» **BRIEF**: The data below needs to be returned exactly, line for line.

» **SOURCE RECORDS**:
════════════════
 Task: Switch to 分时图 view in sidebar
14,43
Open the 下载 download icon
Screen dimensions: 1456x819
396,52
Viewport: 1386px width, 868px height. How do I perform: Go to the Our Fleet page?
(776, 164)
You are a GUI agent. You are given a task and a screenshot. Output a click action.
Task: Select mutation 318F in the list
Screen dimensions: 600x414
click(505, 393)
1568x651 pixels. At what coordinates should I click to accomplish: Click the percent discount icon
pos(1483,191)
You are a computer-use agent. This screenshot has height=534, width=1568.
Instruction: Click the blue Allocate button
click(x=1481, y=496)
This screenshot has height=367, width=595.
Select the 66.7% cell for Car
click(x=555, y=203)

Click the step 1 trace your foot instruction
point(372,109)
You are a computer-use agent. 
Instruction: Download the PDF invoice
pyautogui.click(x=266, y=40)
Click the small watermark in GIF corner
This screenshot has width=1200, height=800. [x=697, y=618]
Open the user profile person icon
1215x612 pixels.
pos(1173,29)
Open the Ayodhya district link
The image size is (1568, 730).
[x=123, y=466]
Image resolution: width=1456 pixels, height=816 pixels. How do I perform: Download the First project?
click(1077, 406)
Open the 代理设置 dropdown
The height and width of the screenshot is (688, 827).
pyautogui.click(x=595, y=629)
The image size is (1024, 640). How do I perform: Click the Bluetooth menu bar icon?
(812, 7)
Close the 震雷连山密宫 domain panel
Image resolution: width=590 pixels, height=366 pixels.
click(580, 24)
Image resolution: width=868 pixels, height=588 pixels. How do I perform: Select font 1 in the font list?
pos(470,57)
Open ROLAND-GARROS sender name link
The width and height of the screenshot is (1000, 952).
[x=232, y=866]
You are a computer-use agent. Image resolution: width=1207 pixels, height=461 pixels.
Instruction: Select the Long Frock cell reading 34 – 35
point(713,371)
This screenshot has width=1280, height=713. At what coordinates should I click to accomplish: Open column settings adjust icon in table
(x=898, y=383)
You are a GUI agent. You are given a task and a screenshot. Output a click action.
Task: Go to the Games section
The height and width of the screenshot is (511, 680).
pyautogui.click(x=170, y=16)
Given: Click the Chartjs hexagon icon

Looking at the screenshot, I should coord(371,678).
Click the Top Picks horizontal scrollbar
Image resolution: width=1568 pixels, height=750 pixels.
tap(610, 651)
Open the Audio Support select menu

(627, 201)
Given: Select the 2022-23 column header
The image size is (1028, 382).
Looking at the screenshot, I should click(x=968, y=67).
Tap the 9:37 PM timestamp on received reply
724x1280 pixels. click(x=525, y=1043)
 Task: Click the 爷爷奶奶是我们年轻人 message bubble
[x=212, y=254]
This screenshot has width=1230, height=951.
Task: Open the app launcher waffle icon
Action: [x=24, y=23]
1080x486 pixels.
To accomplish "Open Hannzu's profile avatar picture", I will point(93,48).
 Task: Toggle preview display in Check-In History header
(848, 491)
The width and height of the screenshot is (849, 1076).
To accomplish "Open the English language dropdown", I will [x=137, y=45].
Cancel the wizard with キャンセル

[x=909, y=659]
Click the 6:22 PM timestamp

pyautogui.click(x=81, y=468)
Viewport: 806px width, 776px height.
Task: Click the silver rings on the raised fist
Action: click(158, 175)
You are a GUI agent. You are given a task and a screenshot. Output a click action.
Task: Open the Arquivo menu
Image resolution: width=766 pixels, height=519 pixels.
════════════════
» **ANSWER AREA**:
 Task: Switch to 分时图 view in sidebar
14,43
Open the 下载 download icon
Screen dimensions: 1456x819
396,52
Viewport: 1386px width, 868px height. How do I perform: Go to the Our Fleet page?
(776, 164)
You are a GUI agent. You are given a task and a screenshot. Output a click action.
Task: Select mutation 318F in the list
Screen dimensions: 600x414
click(505, 393)
1568x651 pixels. At what coordinates should I click to accomplish: Click the percent discount icon
pos(1483,191)
You are a computer-use agent. This screenshot has height=534, width=1568.
Instruction: Click the blue Allocate button
click(x=1481, y=496)
This screenshot has height=367, width=595.
Select the 66.7% cell for Car
click(x=555, y=203)

Click the step 1 trace your foot instruction
point(372,109)
You are a computer-use agent. 
Instruction: Download the PDF invoice
pyautogui.click(x=266, y=40)
Click the small watermark in GIF corner
This screenshot has width=1200, height=800. [x=697, y=618]
Open the user profile person icon
1215x612 pixels.
pos(1173,29)
Open the Ayodhya district link
The image size is (1568, 730).
[x=123, y=466]
Image resolution: width=1456 pixels, height=816 pixels. How do I perform: Download the First project?
click(1077, 406)
Open the 代理设置 dropdown
The height and width of the screenshot is (688, 827).
pyautogui.click(x=595, y=629)
The image size is (1024, 640). How do I perform: Click the Bluetooth menu bar icon?
(812, 7)
Close the 震雷连山密宫 domain panel
Image resolution: width=590 pixels, height=366 pixels.
click(580, 24)
Image resolution: width=868 pixels, height=588 pixels. How do I perform: Select font 1 in the font list?
pos(470,57)
Open ROLAND-GARROS sender name link
The width and height of the screenshot is (1000, 952).
[x=232, y=866]
You are a computer-use agent. Image resolution: width=1207 pixels, height=461 pixels.
Instruction: Select the Long Frock cell reading 34 – 35
point(713,371)
This screenshot has width=1280, height=713. At what coordinates should I click to accomplish: Open column settings adjust icon in table
(x=898, y=383)
You are a GUI agent. You are given a task and a screenshot. Output a click action.
Task: Go to the Games section
The height and width of the screenshot is (511, 680).
pyautogui.click(x=170, y=16)
Given: Click the Chartjs hexagon icon

Looking at the screenshot, I should coord(371,678).
Click the Top Picks horizontal scrollbar
Image resolution: width=1568 pixels, height=750 pixels.
tap(610, 651)
Open the Audio Support select menu

(627, 201)
Given: Select the 2022-23 column header
The image size is (1028, 382).
Looking at the screenshot, I should click(x=968, y=67).
Tap the 9:37 PM timestamp on received reply
724x1280 pixels. click(x=525, y=1043)
 Task: Click the 爷爷奶奶是我们年轻人 message bubble
[x=212, y=254]
This screenshot has width=1230, height=951.
Task: Open the app launcher waffle icon
Action: [x=24, y=23]
1080x486 pixels.
To accomplish "Open Hannzu's profile avatar picture", I will point(93,48).
 Task: Toggle preview display in Check-In History header
(848, 491)
The width and height of the screenshot is (849, 1076).
To accomplish "Open the English language dropdown", I will [x=137, y=45].
Cancel the wizard with キャンセル

[x=909, y=659]
Click the 6:22 PM timestamp

pyautogui.click(x=81, y=468)
Viewport: 806px width, 776px height.
Task: Click the silver rings on the raised fist
Action: click(158, 175)
You are a GUI agent. You are given a task and a screenshot. Output a click action.
Task: Open the Arquivo menu
Image resolution: width=766 pixels, height=519 pixels.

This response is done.